- _Texte de lecture_:
——————————

Dans le cadre de l’appli mobile « Mon kit entrepreneur », le réseau Initiative France propose depuis peu une chaîne de podcasts. Composée de témoignages d’entrepreneurs et de conseils d’experts, ces podcasts permettent d’en savoir plus sur la création d’entreprise.

Lancée en début d’année par le réseau Initiative France, l’application « Mon kit entrepreneur » permet de construire son projet d’entreprise à l’aide de conseils d’experts, de défis à réaliser et de témoignages. Depuis peu, vient de s’y ajouter une chaîne de podcasts totalement consacrée à la création-reprise d’entreprises. Le premier épisode s’intéresse au thème « Devenir entrepreneur ou entrepreneuse, ça s’apprend ? ». Il aborde ainsi, à travers des témoignages et des conseils d’experts, les compétences requises pour devenir entrepreneur : Comment s’y prendre ? Comment démarrer ? Avec qui ? Quels sont les bons réflexes au moment de structurer son projet ?…

C’est quoi une bonne idée d’entreprise ?

——————————

- _Tâche assignée 1_: Traduisez en anglais la phrase suivante, tirée du texte sur l'application « Mon kit entrepreneur » : « Lancée en début d'année par le réseau Initiative France, l'application « Mon kit entrepreneur » permet de construire son projet d'entreprise à l'aide de conseils d'experts, de défis à réaliser et de témoignages. »
- _Tâche assignée 2_: Reprenez le texte sur la chaîne de podcasts de l'application « Mon kit entrepreneur » à la suite de sa dernière ligne.

——————————

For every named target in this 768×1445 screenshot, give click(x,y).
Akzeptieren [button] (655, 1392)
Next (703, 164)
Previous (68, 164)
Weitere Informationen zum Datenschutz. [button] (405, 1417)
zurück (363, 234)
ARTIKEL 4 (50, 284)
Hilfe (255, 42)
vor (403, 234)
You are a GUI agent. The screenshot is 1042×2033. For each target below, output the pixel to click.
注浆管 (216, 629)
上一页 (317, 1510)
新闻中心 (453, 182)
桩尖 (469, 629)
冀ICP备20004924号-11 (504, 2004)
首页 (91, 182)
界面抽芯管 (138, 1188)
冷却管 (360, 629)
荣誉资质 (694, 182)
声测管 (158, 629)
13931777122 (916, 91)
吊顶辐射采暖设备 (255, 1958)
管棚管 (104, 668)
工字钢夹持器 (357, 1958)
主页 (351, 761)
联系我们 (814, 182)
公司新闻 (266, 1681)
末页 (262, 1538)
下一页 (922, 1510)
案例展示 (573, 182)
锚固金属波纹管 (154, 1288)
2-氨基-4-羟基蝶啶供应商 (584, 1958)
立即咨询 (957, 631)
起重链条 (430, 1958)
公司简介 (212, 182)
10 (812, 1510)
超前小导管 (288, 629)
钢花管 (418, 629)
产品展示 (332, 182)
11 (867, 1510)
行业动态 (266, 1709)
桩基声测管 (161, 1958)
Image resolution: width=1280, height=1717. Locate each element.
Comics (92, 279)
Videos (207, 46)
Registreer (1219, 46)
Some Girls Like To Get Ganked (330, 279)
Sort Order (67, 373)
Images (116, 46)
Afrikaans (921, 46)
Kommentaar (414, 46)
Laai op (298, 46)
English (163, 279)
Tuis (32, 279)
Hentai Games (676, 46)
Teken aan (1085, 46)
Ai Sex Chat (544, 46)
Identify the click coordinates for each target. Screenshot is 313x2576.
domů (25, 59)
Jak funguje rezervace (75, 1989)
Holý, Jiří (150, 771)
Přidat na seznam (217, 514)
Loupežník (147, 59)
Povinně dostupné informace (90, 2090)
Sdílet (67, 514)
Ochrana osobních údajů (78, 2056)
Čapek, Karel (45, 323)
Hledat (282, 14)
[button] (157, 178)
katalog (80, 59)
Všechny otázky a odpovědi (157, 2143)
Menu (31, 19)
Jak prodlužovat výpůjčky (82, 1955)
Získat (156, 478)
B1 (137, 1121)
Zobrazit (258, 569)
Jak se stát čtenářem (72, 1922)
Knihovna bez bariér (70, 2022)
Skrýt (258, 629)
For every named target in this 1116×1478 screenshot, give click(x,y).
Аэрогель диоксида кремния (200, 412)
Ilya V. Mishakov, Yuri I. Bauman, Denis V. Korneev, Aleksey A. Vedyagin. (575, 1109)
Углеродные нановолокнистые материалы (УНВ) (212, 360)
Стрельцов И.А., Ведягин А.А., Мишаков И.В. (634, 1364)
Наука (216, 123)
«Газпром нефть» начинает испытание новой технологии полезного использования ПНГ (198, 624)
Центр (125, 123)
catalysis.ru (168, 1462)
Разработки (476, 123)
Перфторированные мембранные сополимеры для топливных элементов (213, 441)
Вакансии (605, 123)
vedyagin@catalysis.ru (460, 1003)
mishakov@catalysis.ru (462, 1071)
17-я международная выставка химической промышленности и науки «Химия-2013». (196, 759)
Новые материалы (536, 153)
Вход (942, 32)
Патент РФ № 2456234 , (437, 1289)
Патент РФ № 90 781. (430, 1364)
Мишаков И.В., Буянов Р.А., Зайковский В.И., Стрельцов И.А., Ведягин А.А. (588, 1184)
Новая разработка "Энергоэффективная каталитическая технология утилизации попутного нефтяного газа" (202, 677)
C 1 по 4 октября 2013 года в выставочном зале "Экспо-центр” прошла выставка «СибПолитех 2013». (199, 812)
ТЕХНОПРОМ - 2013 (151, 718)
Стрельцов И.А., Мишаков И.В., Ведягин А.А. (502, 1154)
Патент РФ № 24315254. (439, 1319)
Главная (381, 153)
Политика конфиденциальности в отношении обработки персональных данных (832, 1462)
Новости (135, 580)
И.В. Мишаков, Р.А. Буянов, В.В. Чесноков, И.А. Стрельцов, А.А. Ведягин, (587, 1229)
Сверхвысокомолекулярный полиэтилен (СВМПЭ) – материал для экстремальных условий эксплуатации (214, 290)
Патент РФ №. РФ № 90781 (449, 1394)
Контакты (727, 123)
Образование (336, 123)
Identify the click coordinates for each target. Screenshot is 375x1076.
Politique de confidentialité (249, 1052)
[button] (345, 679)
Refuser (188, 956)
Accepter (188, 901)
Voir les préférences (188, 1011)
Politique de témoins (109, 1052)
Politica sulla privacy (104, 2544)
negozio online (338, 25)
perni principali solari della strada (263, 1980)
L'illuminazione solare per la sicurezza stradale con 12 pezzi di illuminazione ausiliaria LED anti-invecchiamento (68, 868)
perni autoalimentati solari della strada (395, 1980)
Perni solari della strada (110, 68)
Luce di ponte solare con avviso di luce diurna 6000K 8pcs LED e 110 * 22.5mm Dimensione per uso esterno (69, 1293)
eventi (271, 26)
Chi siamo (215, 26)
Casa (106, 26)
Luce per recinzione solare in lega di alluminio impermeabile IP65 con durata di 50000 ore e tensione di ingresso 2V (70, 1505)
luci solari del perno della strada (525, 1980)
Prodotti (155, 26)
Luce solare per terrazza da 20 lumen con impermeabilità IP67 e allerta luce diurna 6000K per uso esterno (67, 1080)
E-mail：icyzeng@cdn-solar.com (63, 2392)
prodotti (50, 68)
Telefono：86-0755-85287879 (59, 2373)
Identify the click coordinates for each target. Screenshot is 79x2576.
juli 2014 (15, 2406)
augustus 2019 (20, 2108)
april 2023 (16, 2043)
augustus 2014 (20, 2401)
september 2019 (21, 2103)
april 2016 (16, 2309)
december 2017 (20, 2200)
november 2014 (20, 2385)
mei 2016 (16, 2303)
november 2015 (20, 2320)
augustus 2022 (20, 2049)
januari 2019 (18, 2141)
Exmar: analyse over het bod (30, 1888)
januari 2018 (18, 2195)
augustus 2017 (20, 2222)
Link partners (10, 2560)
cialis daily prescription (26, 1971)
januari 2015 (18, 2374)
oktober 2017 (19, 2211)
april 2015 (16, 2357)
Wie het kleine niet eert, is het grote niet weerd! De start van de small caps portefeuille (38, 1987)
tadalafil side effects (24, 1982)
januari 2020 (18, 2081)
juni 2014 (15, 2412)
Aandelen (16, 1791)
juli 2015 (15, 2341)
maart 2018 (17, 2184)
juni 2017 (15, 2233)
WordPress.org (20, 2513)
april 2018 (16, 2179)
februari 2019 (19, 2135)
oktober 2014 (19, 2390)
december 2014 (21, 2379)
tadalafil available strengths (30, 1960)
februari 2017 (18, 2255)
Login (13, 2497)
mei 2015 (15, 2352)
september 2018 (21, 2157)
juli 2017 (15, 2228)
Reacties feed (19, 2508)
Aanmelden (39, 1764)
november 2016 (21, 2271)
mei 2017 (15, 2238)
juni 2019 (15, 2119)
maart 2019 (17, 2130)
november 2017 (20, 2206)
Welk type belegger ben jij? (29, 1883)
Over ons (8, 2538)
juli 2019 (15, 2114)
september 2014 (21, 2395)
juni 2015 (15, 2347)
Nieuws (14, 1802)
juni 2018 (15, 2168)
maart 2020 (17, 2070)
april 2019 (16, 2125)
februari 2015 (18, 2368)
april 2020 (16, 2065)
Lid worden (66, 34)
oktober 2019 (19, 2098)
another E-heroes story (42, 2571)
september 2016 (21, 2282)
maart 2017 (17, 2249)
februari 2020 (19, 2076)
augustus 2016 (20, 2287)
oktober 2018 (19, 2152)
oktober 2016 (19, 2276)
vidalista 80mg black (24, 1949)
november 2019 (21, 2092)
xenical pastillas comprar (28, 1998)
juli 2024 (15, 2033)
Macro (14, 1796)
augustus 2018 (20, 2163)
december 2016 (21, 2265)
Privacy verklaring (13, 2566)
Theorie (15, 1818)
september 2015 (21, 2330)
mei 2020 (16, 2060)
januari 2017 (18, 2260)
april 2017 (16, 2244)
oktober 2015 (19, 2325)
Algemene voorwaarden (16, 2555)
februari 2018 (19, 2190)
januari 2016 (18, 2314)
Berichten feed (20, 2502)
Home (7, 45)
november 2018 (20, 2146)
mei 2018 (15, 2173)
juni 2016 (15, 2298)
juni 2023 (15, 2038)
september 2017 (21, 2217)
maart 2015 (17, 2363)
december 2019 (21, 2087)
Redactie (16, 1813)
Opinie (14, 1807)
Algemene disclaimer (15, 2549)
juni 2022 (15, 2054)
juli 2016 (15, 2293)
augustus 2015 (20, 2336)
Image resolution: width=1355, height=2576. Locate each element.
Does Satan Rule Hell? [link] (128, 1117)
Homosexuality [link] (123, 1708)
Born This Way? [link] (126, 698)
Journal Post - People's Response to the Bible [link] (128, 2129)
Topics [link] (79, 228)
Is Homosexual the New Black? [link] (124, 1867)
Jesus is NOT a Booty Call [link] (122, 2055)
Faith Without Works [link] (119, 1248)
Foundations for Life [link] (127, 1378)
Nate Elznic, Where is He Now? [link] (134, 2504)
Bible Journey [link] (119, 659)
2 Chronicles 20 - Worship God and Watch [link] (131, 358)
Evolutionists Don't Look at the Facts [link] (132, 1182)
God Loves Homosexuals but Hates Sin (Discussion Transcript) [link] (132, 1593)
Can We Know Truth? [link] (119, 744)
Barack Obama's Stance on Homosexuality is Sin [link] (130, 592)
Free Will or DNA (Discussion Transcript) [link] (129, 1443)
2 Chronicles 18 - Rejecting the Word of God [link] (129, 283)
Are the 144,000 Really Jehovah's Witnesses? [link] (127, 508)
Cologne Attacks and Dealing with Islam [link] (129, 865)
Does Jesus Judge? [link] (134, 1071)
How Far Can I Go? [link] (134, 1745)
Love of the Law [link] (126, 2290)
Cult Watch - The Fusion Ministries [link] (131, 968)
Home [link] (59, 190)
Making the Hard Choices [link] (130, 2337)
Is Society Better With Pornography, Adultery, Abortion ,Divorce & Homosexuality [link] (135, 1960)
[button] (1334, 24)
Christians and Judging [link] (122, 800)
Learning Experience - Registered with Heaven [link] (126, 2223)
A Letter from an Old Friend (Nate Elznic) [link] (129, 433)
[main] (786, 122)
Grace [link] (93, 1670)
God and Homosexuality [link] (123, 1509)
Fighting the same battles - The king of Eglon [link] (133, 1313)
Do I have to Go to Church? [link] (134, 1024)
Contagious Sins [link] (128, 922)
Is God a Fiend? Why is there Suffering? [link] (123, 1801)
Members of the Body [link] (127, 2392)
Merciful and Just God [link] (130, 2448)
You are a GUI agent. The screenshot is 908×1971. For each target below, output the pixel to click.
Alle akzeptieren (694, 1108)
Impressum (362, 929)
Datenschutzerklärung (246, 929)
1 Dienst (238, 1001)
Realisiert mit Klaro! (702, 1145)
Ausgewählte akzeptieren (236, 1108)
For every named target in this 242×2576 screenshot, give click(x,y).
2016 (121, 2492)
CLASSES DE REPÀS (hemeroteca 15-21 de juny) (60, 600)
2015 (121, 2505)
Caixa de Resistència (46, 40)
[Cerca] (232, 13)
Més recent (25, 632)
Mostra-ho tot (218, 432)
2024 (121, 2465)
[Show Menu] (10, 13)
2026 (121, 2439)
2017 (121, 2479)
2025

——————————

- _Résultat attendu 1_: Launched at the beginning of the year by the Initiative France network, the "Mon kit entrepreneur" app makes it possible to build one's business project with the help of expert advice, challenges to complete, and testimonials.

- _Résultat attendu 2_:
Pour les prochains épisodes sont déjà programmées les thématiques suivantes : C’est quoi une bonne idée d’entreprise ? Entreprendre, un truc de riche ? Halte à la phobie administrative ! Se faire accompagner, une perte de temps ? Surmonter les premières épreuves sans se décourager. Changer le monde par l’entrepreneuriat. Mon projet, plus j’en parle, mieux c’est !Un nouvel épisode de podcast sera publié toutes les deux semaines le jeudi matin.